Posted by: Alan Kearsley-Evans | September 16, 2011

Windy Worm!

Saturday. Cold wet and windy. Not the day you would have chosen for a walk across a tidal causeway onto the the exposed rock that it is Worms Head.  But as we have come to expect these days, National Trust supporters are made of sterner stuff.

9.30am and everyone was gathered and raring to go. Sian led the walk (it was my first time over to the Worm) and I was backmarker making sure everyone made it over the rougher sections of the walk.

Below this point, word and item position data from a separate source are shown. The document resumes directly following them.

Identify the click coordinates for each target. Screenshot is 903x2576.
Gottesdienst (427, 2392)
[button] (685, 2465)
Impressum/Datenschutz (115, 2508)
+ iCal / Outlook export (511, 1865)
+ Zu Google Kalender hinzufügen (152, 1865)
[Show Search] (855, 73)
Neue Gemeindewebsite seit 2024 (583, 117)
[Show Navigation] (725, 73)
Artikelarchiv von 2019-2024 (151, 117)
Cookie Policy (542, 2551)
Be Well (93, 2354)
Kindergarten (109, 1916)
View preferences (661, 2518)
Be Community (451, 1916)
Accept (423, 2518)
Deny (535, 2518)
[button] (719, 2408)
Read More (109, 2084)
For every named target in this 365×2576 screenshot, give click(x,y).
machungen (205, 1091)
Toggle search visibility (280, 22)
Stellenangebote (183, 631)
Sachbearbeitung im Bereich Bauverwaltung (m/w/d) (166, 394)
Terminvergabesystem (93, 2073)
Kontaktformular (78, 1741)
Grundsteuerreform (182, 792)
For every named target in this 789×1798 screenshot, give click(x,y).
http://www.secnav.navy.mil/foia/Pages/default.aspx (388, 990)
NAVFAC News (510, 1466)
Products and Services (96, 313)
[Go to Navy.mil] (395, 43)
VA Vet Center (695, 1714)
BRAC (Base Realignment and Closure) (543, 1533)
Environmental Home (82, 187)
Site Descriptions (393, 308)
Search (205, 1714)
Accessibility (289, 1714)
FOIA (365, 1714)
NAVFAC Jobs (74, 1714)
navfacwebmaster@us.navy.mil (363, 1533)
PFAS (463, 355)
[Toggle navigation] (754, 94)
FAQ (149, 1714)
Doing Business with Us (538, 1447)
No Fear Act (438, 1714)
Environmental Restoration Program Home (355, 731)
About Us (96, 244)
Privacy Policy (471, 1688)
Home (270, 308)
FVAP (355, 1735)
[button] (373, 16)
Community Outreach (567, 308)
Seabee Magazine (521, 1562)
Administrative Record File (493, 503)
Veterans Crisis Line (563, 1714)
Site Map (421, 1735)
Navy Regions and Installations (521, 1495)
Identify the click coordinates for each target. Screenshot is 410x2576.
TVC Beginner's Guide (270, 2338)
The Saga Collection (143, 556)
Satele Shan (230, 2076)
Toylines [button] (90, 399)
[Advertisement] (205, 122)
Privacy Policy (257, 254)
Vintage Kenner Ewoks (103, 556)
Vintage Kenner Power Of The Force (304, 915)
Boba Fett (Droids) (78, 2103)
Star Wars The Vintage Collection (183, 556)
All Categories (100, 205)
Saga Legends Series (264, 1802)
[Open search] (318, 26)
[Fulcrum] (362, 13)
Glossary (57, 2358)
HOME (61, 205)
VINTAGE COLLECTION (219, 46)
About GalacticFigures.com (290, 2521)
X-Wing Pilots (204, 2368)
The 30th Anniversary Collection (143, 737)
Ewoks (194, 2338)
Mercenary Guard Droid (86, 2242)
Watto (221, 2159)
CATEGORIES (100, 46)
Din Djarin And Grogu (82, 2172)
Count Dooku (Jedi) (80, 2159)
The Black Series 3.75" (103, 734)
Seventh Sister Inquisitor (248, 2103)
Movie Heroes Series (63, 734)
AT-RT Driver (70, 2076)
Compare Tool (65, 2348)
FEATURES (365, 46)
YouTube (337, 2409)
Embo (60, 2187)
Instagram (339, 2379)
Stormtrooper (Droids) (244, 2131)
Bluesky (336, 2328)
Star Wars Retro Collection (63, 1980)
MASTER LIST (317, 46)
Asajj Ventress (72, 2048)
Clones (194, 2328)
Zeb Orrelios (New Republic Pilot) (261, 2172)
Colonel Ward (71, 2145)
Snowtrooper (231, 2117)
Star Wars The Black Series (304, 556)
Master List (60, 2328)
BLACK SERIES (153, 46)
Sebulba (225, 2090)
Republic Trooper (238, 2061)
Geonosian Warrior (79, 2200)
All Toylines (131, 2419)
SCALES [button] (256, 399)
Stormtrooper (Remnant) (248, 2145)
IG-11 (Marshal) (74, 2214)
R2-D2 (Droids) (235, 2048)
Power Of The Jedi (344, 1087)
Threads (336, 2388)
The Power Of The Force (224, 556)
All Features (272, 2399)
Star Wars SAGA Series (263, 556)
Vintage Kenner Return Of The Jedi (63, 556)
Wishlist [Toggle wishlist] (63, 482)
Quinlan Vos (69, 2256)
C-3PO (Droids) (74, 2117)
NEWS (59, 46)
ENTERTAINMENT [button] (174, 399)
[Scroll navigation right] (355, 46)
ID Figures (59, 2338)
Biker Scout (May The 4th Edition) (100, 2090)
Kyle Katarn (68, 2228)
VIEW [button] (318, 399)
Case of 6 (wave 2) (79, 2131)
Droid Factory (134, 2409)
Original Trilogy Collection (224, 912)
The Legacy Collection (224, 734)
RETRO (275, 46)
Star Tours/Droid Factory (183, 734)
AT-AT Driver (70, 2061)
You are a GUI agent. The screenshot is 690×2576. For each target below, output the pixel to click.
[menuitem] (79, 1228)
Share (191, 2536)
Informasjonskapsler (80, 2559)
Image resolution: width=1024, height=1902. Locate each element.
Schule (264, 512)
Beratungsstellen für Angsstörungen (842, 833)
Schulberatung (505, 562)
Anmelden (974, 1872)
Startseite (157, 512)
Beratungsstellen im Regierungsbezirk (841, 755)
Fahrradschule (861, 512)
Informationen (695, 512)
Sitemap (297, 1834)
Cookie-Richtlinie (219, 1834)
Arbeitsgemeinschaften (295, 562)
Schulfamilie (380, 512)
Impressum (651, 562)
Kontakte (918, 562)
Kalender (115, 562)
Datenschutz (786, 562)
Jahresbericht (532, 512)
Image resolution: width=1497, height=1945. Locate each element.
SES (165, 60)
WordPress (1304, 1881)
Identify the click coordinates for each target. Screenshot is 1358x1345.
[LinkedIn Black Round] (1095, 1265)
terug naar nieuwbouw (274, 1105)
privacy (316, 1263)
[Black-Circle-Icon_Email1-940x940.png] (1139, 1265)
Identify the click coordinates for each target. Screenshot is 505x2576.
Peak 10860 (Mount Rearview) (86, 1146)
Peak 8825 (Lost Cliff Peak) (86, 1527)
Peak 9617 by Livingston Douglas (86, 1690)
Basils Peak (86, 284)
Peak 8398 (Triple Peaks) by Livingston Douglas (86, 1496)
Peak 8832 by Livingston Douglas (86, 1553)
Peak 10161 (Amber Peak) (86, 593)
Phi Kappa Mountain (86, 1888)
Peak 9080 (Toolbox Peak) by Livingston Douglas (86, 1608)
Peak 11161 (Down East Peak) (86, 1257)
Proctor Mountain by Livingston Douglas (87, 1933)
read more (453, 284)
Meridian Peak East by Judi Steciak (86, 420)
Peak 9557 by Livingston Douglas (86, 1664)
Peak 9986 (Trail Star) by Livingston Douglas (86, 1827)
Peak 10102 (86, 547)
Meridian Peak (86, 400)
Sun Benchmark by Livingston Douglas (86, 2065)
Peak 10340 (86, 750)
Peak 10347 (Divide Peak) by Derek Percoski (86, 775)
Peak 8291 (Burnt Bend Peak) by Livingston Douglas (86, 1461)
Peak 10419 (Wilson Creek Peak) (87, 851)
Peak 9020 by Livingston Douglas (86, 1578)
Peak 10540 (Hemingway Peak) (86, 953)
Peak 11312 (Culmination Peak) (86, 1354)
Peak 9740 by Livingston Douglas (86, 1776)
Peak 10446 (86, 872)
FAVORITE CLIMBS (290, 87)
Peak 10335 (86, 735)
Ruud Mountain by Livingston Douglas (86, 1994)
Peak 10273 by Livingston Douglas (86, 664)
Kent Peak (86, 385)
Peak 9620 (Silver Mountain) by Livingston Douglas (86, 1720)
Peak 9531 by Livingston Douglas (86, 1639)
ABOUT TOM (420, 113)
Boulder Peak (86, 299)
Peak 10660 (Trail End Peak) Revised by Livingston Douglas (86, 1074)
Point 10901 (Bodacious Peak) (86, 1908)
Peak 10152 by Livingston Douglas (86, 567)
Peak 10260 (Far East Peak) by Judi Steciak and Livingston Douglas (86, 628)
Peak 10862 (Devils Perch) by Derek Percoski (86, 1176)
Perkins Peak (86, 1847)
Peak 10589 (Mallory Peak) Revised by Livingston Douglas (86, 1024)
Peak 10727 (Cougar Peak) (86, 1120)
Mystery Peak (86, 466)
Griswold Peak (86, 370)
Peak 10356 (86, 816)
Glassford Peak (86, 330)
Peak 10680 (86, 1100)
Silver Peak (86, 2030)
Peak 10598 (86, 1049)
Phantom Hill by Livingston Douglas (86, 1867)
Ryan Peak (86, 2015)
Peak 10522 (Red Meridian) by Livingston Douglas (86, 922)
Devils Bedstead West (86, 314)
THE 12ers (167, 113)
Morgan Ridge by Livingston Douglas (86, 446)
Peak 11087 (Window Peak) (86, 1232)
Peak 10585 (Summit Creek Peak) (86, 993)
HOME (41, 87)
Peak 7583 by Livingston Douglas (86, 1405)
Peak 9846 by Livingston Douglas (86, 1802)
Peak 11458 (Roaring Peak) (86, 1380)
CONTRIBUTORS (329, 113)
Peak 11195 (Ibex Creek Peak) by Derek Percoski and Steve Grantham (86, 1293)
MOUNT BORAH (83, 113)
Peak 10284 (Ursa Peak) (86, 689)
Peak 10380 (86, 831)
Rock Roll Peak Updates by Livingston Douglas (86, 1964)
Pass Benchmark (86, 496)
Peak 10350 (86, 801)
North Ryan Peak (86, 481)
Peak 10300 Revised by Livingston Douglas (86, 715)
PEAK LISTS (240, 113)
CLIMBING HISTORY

Worms Head gained its original name ‘Wurm’, from the Norse word for dragon as it rises from the sea like a mythical beast. Aside from the impressive limestone geology Sian also pointed out an Iron Age fort, a midden (an ancient spoil heap where shells and other domestic waste was disposed) and a blow hole in the limestone.

After a couple of early soakings the weather began to pick up and at one point Sian was even able to announce ‘look everyone I have a shadow!’.  Worms Head walks are always popular and as the outer head is closed from 1st March until 15th August for nesting birds very few people ever get to walk the full length. As we walked grey seals kept an inquisitive watch over us, although one posed in full slumber mode for everyone to photograph!

As we made our way back across the causeway to the Lookout  the sun finally burst through the cloud, a promising sign for the beach logo day on Sunday.